▸ Provided data:
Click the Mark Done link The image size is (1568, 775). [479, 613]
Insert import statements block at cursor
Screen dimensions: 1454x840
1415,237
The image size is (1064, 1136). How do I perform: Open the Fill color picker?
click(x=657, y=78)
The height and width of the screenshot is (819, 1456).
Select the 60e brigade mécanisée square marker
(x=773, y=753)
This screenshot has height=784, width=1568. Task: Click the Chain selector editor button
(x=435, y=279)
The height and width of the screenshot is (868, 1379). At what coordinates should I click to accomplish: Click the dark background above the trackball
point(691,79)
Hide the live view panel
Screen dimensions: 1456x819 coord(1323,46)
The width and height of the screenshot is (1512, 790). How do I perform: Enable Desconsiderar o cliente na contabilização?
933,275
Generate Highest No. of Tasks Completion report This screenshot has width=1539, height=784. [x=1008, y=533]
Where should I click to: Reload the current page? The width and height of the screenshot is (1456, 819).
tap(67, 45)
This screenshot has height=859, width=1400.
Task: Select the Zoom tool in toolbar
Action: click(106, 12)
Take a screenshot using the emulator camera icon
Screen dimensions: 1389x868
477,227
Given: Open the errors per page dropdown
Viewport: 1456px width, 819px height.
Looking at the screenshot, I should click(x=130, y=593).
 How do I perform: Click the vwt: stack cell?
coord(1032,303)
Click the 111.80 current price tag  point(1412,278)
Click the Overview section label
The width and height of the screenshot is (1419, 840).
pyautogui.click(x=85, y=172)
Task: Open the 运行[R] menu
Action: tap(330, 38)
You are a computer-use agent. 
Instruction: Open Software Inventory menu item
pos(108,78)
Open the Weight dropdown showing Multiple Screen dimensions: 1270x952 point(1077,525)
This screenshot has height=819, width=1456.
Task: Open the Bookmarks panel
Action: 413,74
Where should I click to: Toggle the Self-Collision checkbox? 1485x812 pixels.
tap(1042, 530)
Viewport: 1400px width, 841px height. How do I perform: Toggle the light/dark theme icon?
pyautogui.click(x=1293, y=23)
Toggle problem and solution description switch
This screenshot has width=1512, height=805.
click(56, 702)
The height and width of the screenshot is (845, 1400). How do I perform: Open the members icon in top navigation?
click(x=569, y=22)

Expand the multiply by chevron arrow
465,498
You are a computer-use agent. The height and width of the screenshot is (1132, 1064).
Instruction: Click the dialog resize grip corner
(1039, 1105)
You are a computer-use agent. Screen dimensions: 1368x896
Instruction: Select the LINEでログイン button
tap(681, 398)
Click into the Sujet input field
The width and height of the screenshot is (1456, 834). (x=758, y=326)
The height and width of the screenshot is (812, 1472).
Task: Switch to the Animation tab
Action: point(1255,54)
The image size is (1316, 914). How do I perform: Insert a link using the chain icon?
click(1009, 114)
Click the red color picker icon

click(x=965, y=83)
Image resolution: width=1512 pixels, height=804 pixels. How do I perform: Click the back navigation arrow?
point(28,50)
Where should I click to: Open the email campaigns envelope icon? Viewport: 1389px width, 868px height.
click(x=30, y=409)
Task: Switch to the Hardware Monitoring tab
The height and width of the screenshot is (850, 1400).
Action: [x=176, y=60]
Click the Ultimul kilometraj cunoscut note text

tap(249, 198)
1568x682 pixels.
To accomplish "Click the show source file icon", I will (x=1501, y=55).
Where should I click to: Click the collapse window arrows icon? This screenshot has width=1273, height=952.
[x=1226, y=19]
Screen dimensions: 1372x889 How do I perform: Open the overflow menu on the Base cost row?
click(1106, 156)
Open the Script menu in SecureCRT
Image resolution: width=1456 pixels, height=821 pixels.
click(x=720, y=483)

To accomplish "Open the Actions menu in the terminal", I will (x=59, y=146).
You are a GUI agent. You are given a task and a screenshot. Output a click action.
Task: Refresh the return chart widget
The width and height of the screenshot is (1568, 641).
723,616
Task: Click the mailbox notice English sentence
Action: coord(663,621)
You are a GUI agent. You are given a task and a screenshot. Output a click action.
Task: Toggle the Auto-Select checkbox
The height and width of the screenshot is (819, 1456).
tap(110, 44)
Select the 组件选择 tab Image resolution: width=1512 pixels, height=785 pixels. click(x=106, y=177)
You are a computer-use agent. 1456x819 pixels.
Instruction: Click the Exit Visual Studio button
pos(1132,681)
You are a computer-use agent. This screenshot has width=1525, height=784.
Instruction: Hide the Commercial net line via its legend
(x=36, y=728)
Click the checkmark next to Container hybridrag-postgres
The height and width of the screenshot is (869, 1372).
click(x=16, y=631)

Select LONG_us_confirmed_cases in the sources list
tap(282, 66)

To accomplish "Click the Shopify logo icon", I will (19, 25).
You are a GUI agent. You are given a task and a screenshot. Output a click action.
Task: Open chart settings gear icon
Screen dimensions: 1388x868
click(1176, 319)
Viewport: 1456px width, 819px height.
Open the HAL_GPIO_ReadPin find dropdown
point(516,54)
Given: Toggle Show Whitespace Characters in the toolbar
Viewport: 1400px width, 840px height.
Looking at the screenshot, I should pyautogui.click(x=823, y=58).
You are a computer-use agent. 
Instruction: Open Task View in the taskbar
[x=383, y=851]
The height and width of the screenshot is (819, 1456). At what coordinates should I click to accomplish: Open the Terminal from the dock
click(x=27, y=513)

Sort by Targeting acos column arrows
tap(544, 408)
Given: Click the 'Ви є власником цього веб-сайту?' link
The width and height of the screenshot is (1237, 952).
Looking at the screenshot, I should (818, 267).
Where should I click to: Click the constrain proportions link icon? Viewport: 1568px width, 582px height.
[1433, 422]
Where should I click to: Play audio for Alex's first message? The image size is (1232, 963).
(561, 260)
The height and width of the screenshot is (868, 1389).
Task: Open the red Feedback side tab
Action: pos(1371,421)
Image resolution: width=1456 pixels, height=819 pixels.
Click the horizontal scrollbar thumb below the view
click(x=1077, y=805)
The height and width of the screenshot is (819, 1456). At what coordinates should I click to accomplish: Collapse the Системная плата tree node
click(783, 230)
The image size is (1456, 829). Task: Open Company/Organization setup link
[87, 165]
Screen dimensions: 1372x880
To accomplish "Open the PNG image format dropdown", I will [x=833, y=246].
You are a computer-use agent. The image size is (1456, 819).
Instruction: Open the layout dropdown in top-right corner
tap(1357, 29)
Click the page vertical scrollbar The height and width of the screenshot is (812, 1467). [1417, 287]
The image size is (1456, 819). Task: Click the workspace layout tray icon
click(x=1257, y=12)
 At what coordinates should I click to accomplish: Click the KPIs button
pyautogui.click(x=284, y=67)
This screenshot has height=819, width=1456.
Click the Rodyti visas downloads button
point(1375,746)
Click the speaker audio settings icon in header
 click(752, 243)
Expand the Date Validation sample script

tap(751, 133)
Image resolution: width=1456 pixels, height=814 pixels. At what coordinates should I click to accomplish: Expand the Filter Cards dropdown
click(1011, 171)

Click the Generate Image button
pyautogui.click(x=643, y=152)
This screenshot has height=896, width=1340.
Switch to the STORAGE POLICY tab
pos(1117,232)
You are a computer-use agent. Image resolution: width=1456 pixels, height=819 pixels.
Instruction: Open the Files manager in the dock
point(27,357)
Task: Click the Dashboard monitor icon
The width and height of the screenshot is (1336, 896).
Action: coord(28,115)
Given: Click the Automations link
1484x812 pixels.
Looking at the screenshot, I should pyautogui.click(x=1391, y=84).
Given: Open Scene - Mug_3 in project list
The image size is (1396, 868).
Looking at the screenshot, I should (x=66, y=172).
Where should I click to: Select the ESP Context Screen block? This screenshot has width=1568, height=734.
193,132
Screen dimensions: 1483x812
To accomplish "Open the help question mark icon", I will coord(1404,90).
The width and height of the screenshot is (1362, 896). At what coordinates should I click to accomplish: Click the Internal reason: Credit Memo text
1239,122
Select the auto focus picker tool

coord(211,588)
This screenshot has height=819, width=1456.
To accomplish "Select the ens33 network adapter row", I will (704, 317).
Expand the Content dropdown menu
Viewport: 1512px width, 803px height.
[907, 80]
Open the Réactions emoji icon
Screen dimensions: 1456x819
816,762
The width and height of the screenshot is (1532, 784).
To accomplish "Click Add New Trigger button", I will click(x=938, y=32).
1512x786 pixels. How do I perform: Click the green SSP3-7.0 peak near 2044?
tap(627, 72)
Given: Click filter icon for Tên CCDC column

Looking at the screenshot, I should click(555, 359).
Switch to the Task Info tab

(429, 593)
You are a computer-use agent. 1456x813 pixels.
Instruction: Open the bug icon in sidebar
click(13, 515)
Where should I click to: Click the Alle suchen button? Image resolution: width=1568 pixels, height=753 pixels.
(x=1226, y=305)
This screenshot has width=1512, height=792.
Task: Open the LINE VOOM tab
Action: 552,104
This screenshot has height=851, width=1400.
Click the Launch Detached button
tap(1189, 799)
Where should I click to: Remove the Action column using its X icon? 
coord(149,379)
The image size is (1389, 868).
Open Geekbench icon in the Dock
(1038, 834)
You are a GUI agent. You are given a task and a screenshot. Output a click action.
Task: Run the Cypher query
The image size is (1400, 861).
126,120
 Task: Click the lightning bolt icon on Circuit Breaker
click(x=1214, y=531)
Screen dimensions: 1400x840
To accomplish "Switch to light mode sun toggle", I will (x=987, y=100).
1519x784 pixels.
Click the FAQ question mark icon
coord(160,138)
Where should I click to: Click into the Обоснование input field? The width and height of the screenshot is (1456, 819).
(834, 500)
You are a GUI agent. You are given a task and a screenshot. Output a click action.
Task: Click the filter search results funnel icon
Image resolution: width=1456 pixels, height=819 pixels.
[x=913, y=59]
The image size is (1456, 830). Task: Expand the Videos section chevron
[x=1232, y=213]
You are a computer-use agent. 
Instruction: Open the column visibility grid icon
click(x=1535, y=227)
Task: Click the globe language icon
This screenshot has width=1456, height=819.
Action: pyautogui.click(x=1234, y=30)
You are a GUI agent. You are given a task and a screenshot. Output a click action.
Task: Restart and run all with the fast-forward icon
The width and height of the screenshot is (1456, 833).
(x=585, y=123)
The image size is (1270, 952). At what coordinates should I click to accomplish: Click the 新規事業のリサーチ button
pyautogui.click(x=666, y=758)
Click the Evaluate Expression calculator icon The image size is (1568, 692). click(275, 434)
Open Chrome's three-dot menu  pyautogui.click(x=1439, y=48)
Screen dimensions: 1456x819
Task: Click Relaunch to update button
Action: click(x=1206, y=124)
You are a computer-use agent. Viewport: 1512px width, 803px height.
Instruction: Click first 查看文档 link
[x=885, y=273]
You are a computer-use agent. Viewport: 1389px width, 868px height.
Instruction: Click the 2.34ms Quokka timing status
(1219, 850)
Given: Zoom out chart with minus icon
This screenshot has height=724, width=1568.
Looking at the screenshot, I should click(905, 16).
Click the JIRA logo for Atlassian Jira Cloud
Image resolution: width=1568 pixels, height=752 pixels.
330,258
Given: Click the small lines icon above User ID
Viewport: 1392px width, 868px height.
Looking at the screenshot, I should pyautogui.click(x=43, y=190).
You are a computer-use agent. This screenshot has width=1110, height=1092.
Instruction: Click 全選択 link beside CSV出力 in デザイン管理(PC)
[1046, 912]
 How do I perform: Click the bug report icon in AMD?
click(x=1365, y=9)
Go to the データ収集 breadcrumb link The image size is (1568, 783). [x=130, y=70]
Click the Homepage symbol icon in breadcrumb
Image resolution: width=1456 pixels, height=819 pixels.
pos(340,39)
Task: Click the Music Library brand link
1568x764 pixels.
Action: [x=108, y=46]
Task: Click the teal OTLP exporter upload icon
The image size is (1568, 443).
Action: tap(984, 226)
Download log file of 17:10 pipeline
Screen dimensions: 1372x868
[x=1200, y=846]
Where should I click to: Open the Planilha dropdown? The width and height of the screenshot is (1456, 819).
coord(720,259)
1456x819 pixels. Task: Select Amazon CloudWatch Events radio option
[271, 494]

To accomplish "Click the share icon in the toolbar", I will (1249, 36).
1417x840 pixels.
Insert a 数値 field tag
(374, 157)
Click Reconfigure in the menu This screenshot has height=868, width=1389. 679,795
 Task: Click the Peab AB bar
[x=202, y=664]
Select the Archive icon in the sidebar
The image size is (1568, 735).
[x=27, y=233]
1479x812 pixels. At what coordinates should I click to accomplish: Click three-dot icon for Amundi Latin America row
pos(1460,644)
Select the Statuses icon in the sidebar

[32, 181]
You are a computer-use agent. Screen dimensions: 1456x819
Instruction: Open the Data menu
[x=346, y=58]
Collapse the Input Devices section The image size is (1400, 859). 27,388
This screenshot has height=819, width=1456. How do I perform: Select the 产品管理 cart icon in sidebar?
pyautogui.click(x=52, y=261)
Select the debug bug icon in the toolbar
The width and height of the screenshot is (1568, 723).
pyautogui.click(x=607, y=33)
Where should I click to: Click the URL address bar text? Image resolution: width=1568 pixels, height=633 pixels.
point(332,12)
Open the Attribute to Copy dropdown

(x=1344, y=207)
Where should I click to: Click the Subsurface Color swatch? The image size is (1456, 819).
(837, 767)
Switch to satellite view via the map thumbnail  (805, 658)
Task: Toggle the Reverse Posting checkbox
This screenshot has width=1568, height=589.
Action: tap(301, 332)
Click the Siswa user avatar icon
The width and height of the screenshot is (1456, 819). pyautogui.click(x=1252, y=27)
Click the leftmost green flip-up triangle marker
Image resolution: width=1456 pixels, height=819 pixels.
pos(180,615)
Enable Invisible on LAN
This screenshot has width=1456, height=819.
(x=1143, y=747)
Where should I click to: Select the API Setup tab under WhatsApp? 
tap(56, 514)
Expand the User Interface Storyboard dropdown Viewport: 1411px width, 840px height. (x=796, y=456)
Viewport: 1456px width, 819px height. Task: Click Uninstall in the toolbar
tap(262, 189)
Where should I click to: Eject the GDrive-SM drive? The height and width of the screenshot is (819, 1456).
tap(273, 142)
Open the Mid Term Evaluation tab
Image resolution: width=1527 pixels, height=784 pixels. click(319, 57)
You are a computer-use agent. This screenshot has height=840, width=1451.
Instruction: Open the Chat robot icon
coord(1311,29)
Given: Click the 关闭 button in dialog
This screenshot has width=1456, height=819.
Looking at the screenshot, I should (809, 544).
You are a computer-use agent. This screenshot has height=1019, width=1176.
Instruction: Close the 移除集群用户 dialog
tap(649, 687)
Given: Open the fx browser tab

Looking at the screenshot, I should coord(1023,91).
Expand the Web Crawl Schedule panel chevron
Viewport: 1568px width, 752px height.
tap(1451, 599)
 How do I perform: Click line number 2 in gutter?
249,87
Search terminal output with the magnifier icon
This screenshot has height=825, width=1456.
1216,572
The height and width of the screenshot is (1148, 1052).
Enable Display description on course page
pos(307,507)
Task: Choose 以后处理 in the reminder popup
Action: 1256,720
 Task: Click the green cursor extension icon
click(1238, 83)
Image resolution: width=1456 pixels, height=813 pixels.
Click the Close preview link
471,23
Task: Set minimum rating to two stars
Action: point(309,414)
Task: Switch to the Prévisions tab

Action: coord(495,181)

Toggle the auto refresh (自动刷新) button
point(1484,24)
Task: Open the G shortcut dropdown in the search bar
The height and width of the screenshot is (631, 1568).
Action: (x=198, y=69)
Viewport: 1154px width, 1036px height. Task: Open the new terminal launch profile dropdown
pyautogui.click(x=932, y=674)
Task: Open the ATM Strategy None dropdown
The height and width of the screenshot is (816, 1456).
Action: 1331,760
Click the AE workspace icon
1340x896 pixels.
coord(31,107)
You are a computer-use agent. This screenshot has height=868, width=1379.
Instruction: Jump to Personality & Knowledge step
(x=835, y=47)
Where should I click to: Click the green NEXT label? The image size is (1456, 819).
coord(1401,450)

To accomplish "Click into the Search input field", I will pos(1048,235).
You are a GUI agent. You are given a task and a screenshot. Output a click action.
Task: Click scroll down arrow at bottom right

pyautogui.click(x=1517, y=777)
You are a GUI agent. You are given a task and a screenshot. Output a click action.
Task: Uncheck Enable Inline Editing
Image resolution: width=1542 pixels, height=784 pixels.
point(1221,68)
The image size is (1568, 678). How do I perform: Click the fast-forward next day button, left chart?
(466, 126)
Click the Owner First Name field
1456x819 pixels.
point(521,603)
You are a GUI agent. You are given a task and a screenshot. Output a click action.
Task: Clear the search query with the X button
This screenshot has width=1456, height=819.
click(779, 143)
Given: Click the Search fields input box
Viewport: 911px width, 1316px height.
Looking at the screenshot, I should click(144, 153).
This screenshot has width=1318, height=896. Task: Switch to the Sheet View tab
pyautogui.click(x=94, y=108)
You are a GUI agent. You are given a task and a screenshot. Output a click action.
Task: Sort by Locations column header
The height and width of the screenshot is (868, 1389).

▸ What the task asks: In the material above, the line with "Viewport: 911px width, 1316px height." marks the start. Print it and every line after it through the last, exactly.

▸ Finished exercise:
Viewport: 911px width, 1316px height.
Looking at the screenshot, I should click(144, 153).
This screenshot has width=1318, height=896. Task: Switch to the Sheet View tab
pyautogui.click(x=94, y=108)
You are a GUI agent. You are given a task and a screenshot. Output a click action.
Task: Sort by Locations column header
The height and width of the screenshot is (868, 1389).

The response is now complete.